* begin SELECTED TEXT *
Full Wave Rectifier

[Shima]

Hi there,

I appritiate if anyone can give me the respond to the two questions I have in the problem below.

Design a full wave rectifier power supply that has an input of 120 vrms, 60 HZ, and requires a max voltage output of 17V and min output voltage of 12V. The power supply will provide power to an electronic circuit that requires a constant current of 1A. determine the winding ratio and capacitor size assuming the diodes and transformer are ideal.

Here is the answer:

Vin = 120x1.41 = 169.7 V

2a = 169.7/17 = 10

a = 5 [ the formula for ratio is (a) = (V1 / V2) why do we use 2a )

R load = 12/1 = 12 ohm for worst case

C= (Vmax) /(delta V x f x RL )

Delta V = 17-12 =5

C = (17/ (5x 2 x 60x 12) ( where did the 2 came from.)

 

[benbo]

For the first question, I think the 169.7 is the p-p voltage, and for the full wave rectifier you plan using only the peak voltage so they divide it by 2. Is that a possiblity?

Apparently the ripple frequency for a full wave rectifier is twice the line frequency. So the f in the equation would be 120 or 2 x 60.
* end SELECTED TEXT *
* begin DATA SECTION *
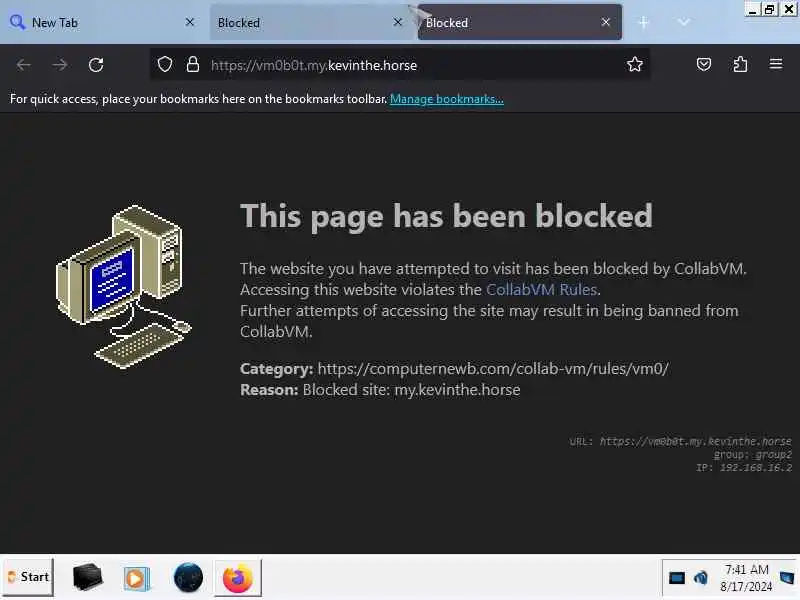Open the Manage bookmarks link
Viewport: 800px width, 600px height.
coord(446,99)
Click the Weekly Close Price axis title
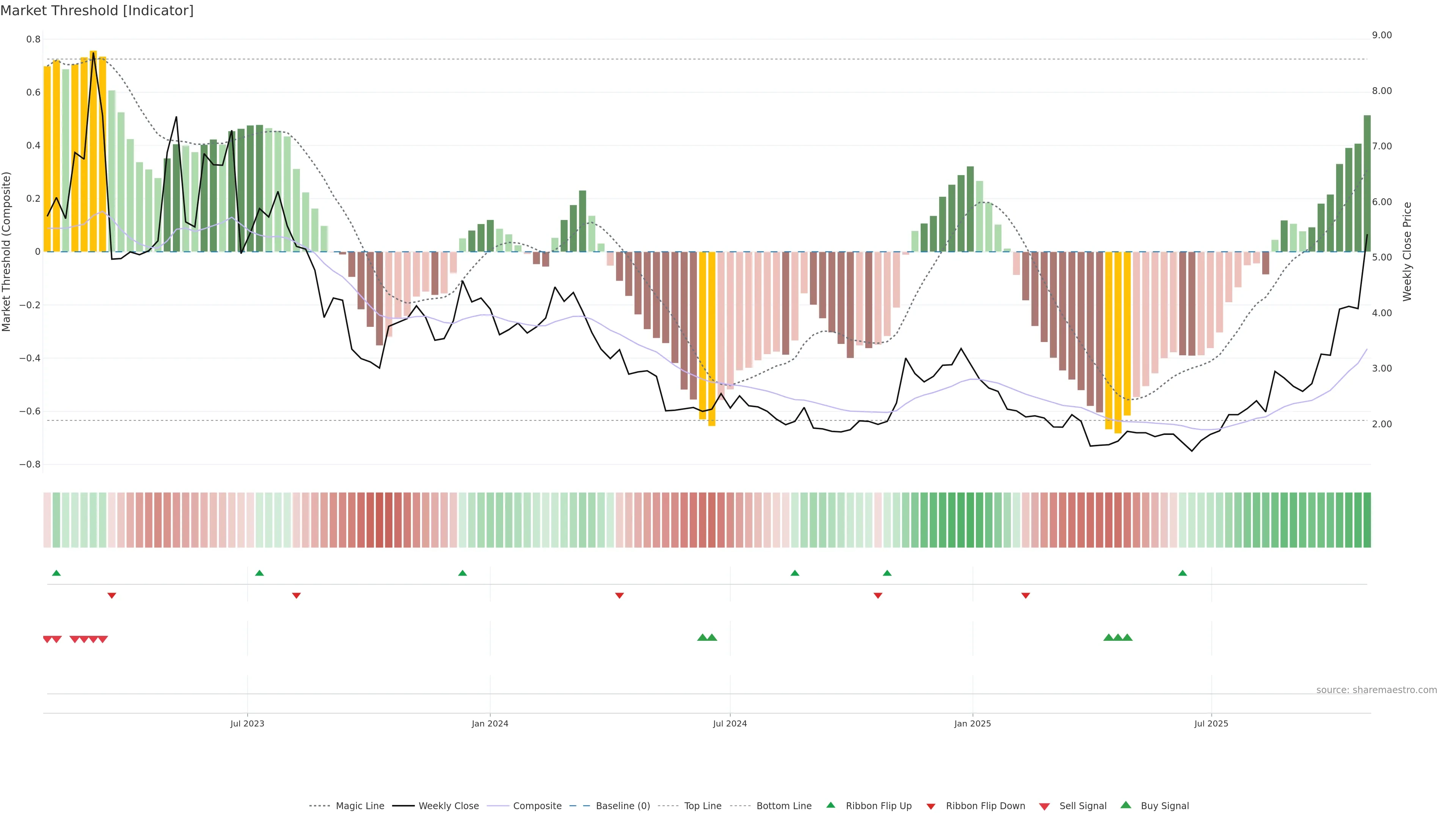This screenshot has height=819, width=1456. (1407, 251)
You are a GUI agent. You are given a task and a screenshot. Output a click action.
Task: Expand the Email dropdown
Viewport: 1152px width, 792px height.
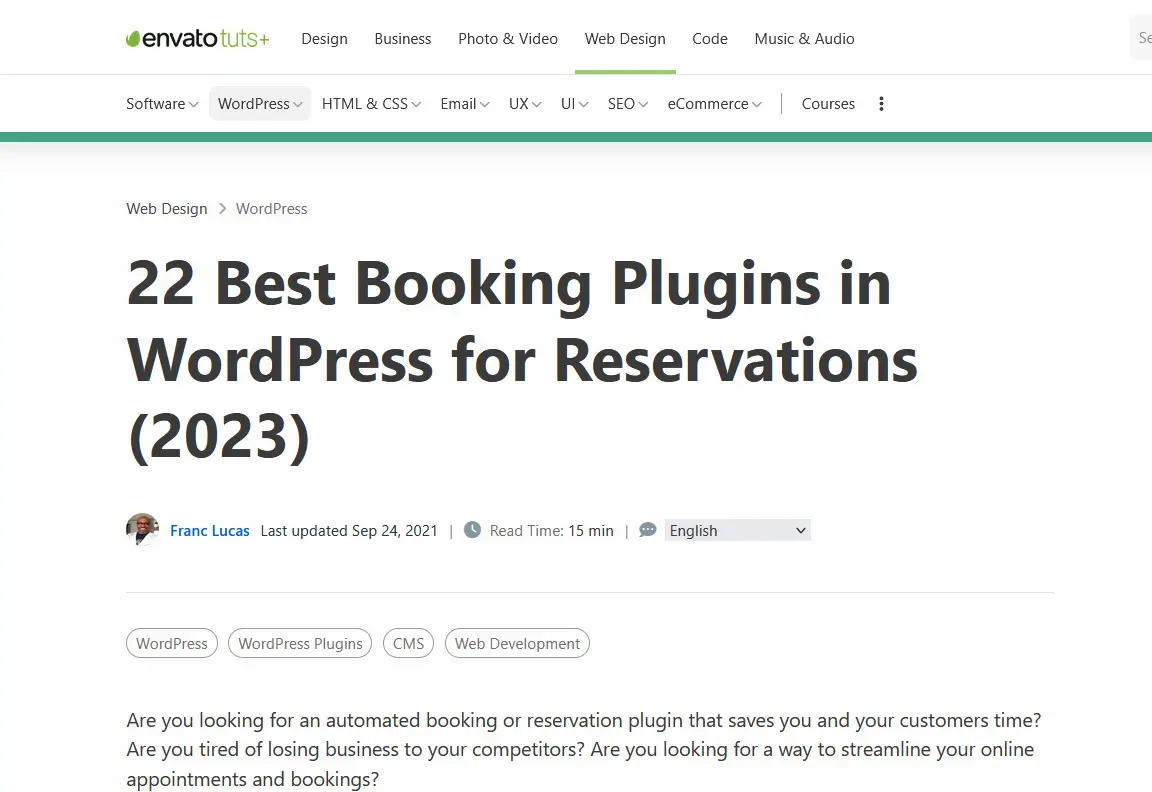click(x=464, y=103)
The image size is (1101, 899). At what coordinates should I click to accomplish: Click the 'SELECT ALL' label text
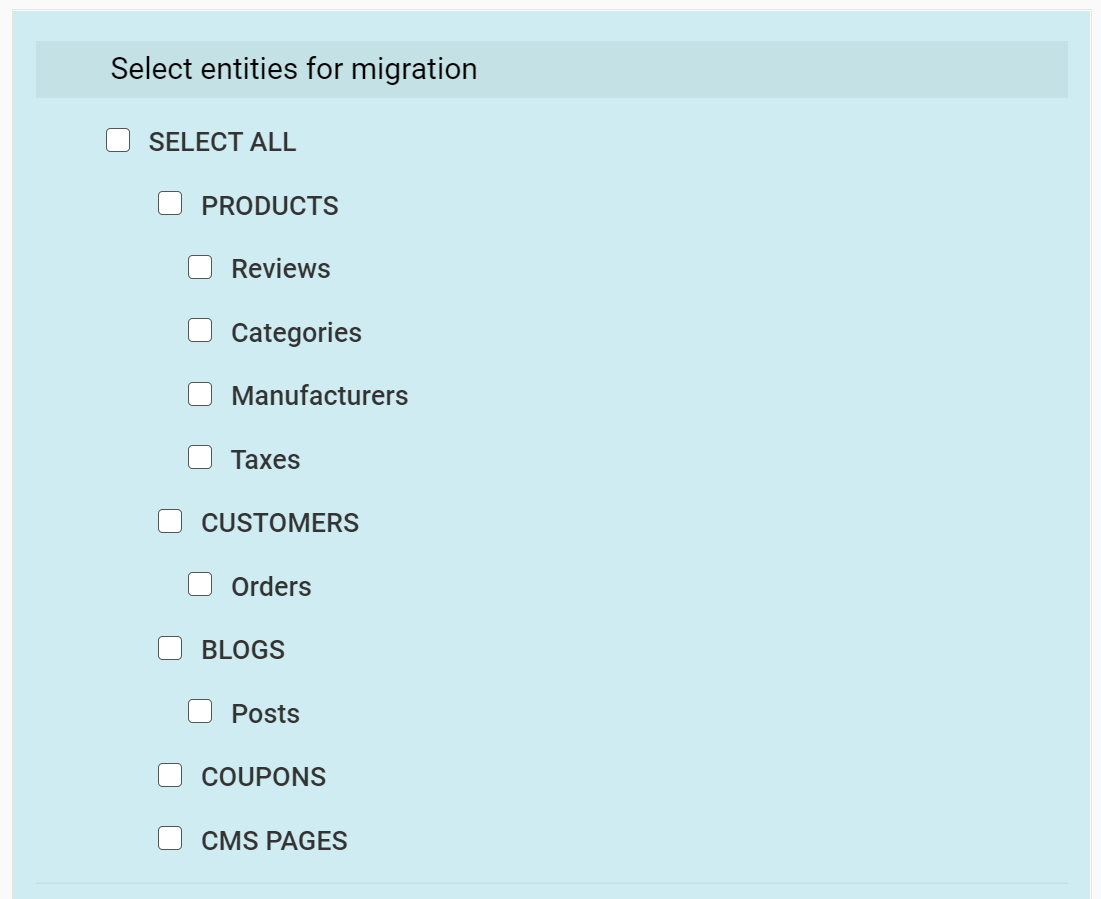[222, 142]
* end DATA SECTION *
> **COMPLETE THE FOLLOWING**
#1 In the listing, take the part that opens with the line containing "Click the Weekly Close Price axis title" and closes with the line containing "click(x=464, y=103)", and substitute "menu" for "dropdown". Write out only those lines with everything else unchanged, and leave out the pictures.
#2 Proceed with the full wave rectifier thread from the point where it stops.

> **RESPONSES PER TASK**
#1
Click the Weekly Close Price axis title
This screenshot has height=819, width=1456. (1407, 251)
You are a GUI agent. You are given a task and a screenshot. Output a click action.
Task: Expand the Email menu
Viewport: 1152px width, 792px height.
click(x=464, y=103)

#2
[Shima]

Thanks for the respond. You are correct the frequency for a full wave rectifier is twice the line frequency. I just not sure about the first question. If the voltage is line to line, then the max output voltage is also line to line. IN this case in capacitor formula, the max voltage needs to be converted to phase voltage as well. Thanks again.

 

[benbo]

[ If the voltage is line to line, then the max output voltage is also line to line./quote]
Not sure how to explain it, but if you think about the waveform for a full wave rectifier. The wave comes off the secondary of the transformer as p-p, but then the diodes basically flips the negative portion of the sine wave up - so you get a bunch of little bumps that are only half the p-p value. So what you end up after you smooth it out and regulate it is a DC voltage that is the same as the peak voltage.

 

[DK PE]

I guess count me in as confused by solution of a = 5. If I have a 1:10 turns ratio and 120 V RMS in, I get a sine wave out with a peak-peak voltage of 339/10 or ~ 34 volts. If I then run this into a FWR, I get a waveform with a zero - peak magnitude of 1/2 that or 17V and the frequency as stated is 120 Hz. With a textbook capacitor, maybe you wouldn't get too much droop but I don't know where to buy those.

I think this is a pretty poor problem. I looked in one good reference and their rule of thumb would be you would want ~ 19VRMS into the FWR in order to get 17VDC out. If you apply that rule of thumb you get a turns ratio of ~ 6.4. The key in my mind is you know the what the waveforms look like the magnitudes.

So in the end, I don't follow the a = 5 or I must be missing something.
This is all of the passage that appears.